Friday, October 9, 2009

EXTRA: Just another day in Hyde Park

I couldn’t help but notice Friday the portion of the University of Chicago’s website devoted to the fact that so many recipients of the Nobel prizes are faculty, former students or have some other connection to the Hyde Park-based university.

It already has been updated. Barack Obama was added to the list of “Maroons” who have received the award. In all fairness, the university concedes that Obama is the only U of C type to ever receive the Peace Prize – generally considered to be the most prestigious of them all.

BUT IN THE eyes of the university, the one-time instructor in the law school is no different from Saul Bellow or Milton Friedman or any of the other recipients who came to be connected to the college that is within – but at times not truly a part of – the South Side.

It makes me wonder if we literally will get the sight within Hyde Park of Obama’s honor not being taken all that seriously, because after all so many other “locals” have achieved it as well.

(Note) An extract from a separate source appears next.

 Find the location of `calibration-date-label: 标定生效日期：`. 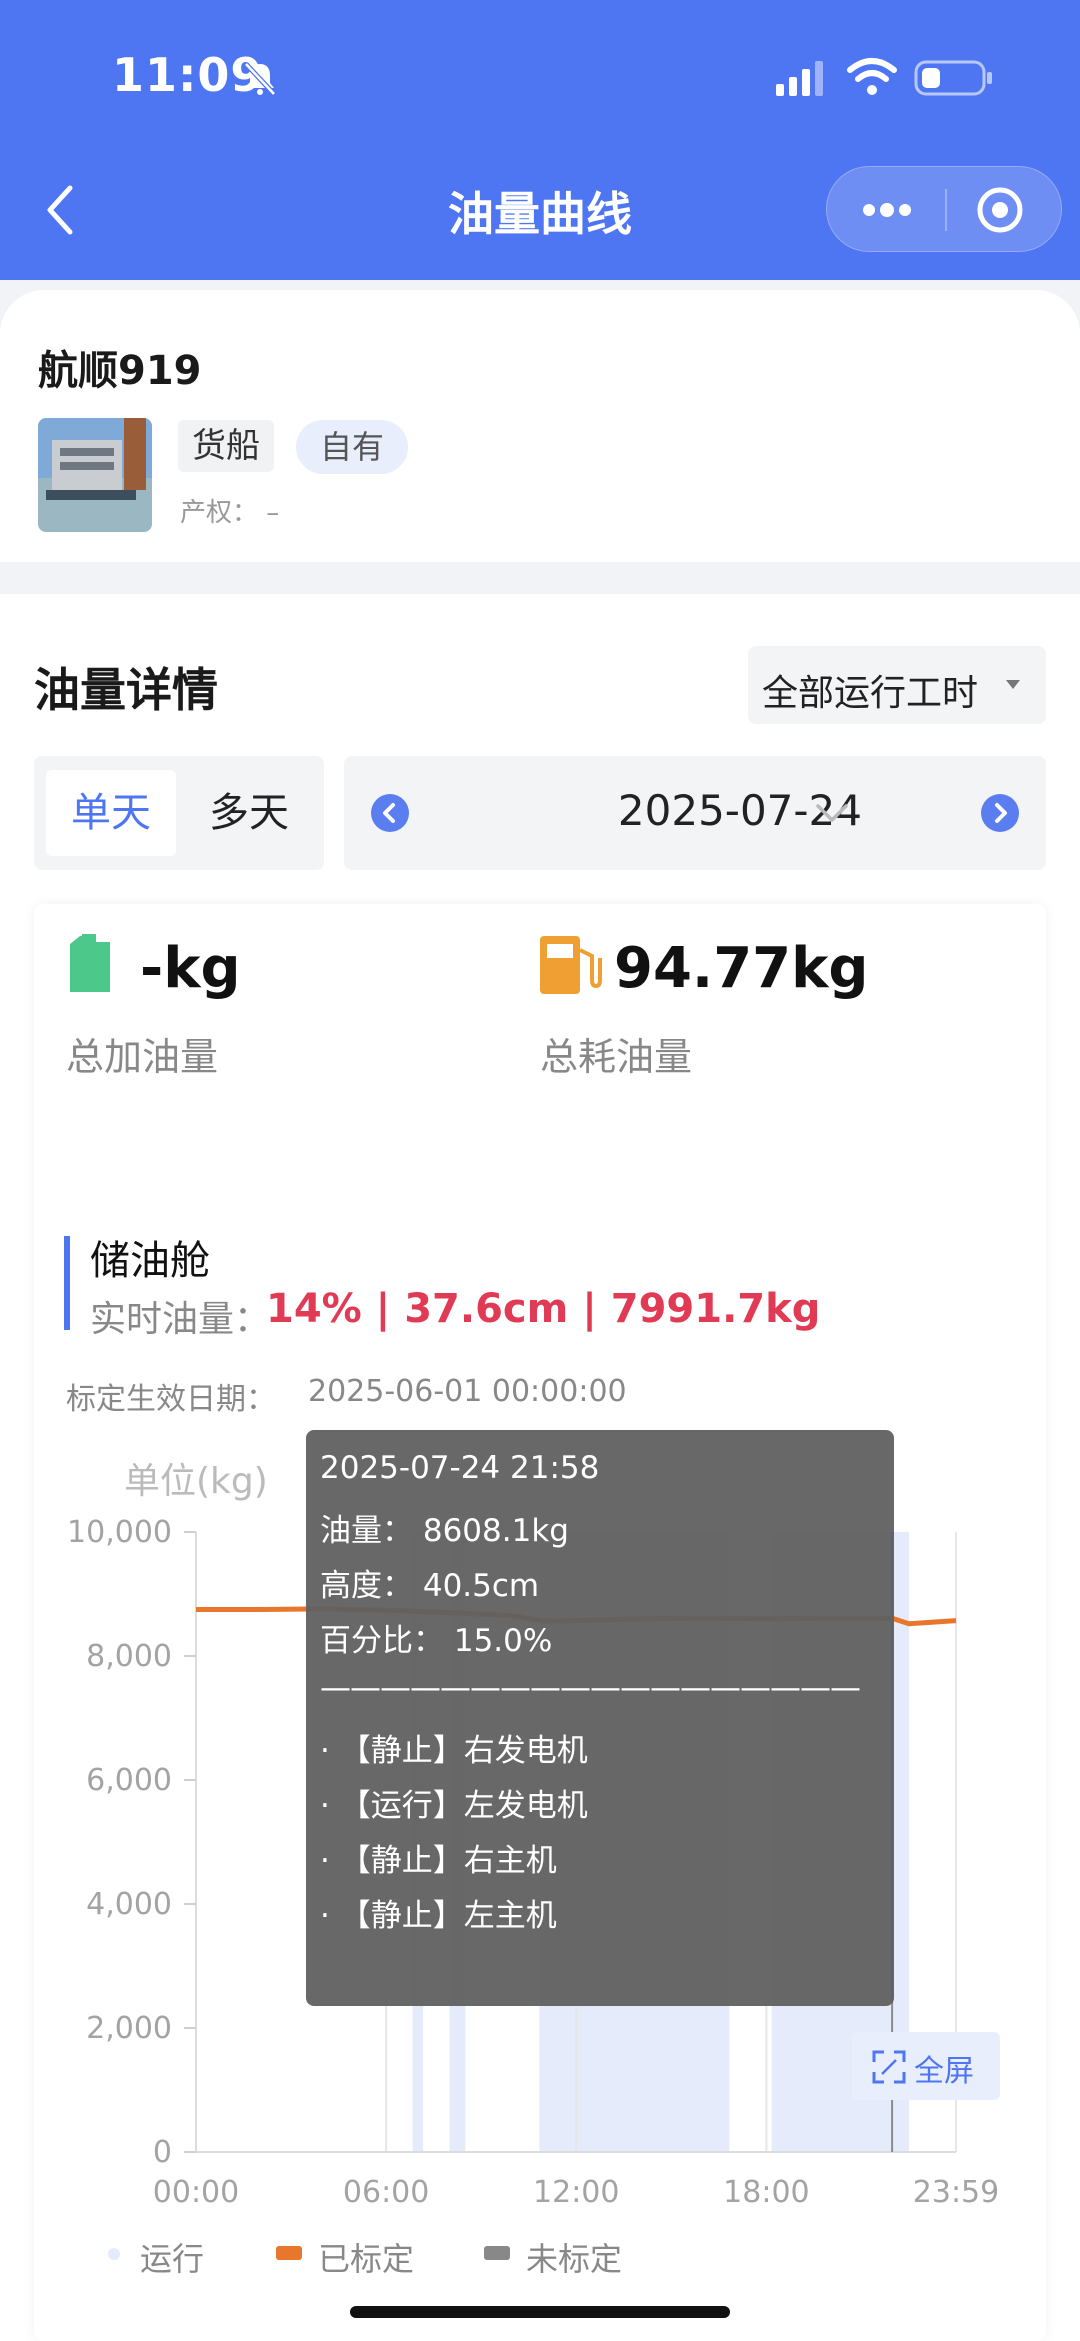

calibration-date-label: 标定生效日期： is located at coordinates (171, 1400).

Only in Chicago could one win one of the major international honors, and find a group of people who could possibly pooh-pooh it for other than politically partisan reasons.

-30-

EDITOR’S NOTE: Until Friday, the only University of Chicago-affiliated Nobel Prize winner this year (http://www.uchicago.edu/about/accolades/nobel/) was George E. Smith, a 1959 graduate whose invention of a device converting light into digital signals led to much better pictures for academic research. Trying to come up with world peace, or achieving a high-tech digital camera, which idea will capture the public interest more?